Personal information
- Full name: Pedro Henrique Oldoni do Nascimento
- Date of birth: 26 September 1985 (age 40)
- Place of birth: Pato Branco, Paraná, Brazil
- Height: 1.91 m (6 ft 3 in)
- Position: Striker

Youth career
- 2003–2004: Cianorte

Senior career*
- Years: Team / Apps / (Gls)
- 2004–2005: Cianorte
- 2005–2013: Atlético Paranaense / 60 / (21)
- 2009: → Valladolid (loan) / 6 / (1)
- 2009: → Atlético Mineiro (loan) / 4 / (0)
- 2010–2011: → Nacional (loan) / 12 / (2)
- 2013–2014: Vitória / 5 / (1)
- 2014: Sivasspor / 7 / (0)
- 2014: Portuguesa / 2 / (0)
- 2015: Macaé / 0 / (0)
- 2015: Anapolina / 8 / (1)
- 2015: Caxias / 7 / (1)
- 2016: Atlético Paranaense / 0 / (0)
- 2016: → Al-Dhaid (loan) / ? / (?)
- 2016–2017: Itabaiana / 4 / (1)
- 2017: El Ejido 2012 / 2 / (0)
- 2018: Anapolina / 0 / (0)
- 2018–: Sertãozinho / 0 / (0)

= Pedro Oldoni =

Brazilian footballer

Pedro Henrique Oldoni do Nascimento (born 26 September 1985), known as Pedro Oldoni, is a Brazilian former footballer who played for Sertãozinho as a striker.

==Club career==
Oldoni was born in Pato Branco, Paraná. He made his senior debuts with local Cianorte, before moving to state giants Atlético Paranaense in 2005.

After failing to establish himself into the starting XI, Oldoni moved to La Liga side Real Valladolid on loan on 31 January 2009. He made his debut on 15 February, coming on as a late substitute in a 2–3 loss at UD Almería. He was sparingly used during the campaign, as the Castile and León side narrowly avoided relegation.

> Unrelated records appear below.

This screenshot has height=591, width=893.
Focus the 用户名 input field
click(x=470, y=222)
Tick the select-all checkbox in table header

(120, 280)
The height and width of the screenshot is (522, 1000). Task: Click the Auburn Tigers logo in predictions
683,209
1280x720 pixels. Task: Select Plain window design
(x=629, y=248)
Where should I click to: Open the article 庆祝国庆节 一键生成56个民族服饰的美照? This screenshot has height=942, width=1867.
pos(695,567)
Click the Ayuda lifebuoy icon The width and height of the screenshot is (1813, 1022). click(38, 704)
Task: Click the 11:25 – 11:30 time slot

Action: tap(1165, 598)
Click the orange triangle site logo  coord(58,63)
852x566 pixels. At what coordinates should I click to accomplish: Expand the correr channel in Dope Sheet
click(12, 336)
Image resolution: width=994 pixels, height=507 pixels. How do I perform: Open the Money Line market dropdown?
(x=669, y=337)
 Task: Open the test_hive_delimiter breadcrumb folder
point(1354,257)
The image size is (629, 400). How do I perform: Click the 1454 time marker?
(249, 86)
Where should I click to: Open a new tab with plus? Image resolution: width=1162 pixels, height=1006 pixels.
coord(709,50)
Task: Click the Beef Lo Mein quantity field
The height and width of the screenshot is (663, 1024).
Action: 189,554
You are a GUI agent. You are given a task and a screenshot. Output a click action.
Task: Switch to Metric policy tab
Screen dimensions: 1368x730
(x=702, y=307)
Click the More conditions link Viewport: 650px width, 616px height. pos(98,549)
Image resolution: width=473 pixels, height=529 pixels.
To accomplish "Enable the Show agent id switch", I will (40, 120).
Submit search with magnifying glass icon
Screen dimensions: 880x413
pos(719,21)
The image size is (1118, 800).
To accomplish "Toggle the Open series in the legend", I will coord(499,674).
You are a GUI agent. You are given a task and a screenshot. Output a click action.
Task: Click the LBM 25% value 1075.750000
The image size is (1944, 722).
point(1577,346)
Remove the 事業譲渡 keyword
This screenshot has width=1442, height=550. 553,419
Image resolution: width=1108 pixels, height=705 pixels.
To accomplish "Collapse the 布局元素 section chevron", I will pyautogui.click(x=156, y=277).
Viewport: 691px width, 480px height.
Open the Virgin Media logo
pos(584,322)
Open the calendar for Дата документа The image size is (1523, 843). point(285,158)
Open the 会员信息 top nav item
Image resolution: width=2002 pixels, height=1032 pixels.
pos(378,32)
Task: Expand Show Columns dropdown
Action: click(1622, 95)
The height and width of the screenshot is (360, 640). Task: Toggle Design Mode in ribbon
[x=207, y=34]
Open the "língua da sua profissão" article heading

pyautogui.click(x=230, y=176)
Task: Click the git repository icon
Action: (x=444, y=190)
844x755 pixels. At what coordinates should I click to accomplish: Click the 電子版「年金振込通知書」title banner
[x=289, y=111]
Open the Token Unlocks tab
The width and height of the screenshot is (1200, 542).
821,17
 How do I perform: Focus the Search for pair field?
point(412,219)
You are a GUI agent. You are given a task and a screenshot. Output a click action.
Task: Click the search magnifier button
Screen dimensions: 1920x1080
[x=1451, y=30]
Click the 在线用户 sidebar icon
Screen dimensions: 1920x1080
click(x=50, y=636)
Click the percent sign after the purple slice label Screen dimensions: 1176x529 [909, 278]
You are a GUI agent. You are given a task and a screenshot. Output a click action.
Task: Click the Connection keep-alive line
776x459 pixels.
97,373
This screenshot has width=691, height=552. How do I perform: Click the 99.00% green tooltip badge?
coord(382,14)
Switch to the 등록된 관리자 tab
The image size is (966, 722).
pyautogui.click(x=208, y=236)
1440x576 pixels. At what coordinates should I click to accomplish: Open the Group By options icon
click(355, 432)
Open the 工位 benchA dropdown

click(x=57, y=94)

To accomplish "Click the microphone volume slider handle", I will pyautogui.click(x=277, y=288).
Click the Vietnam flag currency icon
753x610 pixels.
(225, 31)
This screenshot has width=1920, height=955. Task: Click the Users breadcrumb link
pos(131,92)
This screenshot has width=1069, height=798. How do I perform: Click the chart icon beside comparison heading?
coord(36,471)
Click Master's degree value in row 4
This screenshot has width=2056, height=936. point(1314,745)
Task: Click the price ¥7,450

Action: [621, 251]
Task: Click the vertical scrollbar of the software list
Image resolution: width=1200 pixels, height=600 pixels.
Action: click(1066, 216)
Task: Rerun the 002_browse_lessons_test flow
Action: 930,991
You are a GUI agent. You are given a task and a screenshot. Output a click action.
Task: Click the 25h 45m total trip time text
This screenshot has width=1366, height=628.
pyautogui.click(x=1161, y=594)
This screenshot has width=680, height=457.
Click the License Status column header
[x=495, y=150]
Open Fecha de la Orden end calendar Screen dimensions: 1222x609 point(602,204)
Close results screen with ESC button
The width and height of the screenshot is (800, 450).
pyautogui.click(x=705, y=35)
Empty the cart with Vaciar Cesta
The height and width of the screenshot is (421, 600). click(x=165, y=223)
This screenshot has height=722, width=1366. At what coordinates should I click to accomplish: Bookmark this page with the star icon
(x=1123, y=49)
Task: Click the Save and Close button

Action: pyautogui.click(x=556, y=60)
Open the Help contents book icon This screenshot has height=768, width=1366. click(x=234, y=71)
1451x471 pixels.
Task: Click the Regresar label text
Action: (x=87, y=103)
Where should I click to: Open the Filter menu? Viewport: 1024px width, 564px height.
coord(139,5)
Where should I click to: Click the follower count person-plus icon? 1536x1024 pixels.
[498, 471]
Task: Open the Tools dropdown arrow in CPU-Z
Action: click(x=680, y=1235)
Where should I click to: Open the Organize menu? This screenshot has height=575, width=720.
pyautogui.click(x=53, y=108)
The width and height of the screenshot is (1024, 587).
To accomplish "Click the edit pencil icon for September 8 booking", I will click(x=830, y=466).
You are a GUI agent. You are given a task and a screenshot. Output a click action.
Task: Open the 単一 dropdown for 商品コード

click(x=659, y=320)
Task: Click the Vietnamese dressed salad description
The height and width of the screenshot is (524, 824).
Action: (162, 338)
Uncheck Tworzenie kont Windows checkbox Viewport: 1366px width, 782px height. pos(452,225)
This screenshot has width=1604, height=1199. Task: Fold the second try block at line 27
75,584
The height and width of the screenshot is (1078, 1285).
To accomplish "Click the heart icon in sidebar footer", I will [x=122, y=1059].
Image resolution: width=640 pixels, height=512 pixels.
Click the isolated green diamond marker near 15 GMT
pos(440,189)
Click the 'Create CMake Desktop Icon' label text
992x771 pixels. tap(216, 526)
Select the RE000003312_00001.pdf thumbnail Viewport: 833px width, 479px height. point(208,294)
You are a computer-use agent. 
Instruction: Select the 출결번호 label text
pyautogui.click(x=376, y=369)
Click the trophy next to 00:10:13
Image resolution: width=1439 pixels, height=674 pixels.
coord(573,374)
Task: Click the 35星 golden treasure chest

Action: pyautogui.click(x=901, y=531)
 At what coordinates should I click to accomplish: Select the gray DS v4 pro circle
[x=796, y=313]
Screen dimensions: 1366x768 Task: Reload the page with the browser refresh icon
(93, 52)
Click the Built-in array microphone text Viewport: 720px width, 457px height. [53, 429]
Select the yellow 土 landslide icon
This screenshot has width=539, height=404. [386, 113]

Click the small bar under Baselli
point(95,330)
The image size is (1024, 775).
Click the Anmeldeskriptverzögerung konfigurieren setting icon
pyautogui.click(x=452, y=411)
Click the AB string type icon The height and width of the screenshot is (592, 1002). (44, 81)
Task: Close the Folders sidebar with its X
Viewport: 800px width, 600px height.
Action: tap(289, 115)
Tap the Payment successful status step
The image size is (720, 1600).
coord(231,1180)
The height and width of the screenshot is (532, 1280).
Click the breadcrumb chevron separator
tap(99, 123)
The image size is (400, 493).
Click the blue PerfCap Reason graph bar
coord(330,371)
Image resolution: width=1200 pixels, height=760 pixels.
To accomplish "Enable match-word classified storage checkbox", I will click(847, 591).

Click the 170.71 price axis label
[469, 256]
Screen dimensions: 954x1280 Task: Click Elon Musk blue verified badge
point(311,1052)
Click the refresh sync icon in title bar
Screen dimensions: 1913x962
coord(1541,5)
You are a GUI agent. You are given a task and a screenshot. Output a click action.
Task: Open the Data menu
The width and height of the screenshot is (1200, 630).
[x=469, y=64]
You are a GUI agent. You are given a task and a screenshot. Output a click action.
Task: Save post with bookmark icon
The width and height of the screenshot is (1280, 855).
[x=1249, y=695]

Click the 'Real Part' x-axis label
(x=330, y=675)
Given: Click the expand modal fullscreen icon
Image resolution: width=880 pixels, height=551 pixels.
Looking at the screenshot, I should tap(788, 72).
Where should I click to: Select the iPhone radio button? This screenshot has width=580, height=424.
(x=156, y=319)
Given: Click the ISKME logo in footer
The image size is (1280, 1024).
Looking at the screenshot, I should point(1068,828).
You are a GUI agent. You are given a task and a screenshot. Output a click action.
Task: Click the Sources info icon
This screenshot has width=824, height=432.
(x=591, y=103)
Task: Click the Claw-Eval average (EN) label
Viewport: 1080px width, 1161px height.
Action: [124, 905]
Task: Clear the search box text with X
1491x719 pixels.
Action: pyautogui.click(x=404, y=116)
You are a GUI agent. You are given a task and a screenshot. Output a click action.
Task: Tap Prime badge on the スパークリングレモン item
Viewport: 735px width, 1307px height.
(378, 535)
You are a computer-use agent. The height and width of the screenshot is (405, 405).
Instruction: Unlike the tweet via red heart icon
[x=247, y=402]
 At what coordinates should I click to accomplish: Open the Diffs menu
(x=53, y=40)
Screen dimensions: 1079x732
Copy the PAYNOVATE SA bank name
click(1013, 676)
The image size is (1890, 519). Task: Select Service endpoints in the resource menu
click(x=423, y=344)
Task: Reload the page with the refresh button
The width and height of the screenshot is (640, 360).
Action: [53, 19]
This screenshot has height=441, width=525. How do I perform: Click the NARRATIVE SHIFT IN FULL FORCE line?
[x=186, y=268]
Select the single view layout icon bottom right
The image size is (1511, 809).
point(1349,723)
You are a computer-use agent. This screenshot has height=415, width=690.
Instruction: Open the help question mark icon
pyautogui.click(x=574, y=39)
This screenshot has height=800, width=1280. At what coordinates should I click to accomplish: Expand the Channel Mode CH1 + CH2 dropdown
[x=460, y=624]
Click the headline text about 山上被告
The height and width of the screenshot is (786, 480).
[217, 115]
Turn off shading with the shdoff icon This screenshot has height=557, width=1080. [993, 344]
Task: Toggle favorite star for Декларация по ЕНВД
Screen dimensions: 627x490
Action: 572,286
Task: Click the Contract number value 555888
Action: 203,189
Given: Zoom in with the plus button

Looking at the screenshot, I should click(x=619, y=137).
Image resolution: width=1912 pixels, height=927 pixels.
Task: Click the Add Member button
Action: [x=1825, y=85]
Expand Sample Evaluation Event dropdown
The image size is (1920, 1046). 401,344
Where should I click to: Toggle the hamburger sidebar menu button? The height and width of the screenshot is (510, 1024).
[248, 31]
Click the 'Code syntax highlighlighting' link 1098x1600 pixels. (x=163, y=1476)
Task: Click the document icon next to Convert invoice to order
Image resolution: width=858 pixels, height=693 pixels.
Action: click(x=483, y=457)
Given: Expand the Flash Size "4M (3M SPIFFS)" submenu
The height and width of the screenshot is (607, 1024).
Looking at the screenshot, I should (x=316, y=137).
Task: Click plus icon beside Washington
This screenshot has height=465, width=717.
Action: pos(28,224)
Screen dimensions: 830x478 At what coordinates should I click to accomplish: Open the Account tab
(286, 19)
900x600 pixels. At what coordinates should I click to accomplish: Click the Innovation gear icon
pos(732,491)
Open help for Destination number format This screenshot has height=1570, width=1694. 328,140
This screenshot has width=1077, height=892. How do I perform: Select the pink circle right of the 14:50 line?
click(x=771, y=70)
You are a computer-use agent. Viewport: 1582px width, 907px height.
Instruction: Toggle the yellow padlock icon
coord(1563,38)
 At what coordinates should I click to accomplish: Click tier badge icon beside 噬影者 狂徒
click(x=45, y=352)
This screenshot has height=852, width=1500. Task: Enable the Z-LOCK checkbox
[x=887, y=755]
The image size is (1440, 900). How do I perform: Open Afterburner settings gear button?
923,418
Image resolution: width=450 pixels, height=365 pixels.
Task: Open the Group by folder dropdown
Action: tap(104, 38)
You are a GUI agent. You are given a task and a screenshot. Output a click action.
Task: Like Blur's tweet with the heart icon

On 27 July, Oldoni joined Atlético Mineiro also in a temporary deal. In January of the following year he changed teams and countries again, joining C.D. Nacional also in a loan deal. He returned to Furacão in August 2011, and spent almost a year nursing a knee injury.

Oldoni returned to the fields only in the 2012 summer, and was assigned to Atlético's B-team. In January 2013 he moved to Vitória in a permanent deal, but left the club a year later, joining Turkish Süper Lig side Sivasspor.

On 18 June 2014 Oldoni returned to Brazil, signing a short-term deal with Portuguesa. On 16 December, after appearing rarely, he joined Macaé Esporte, which had been recently promoted from Série C.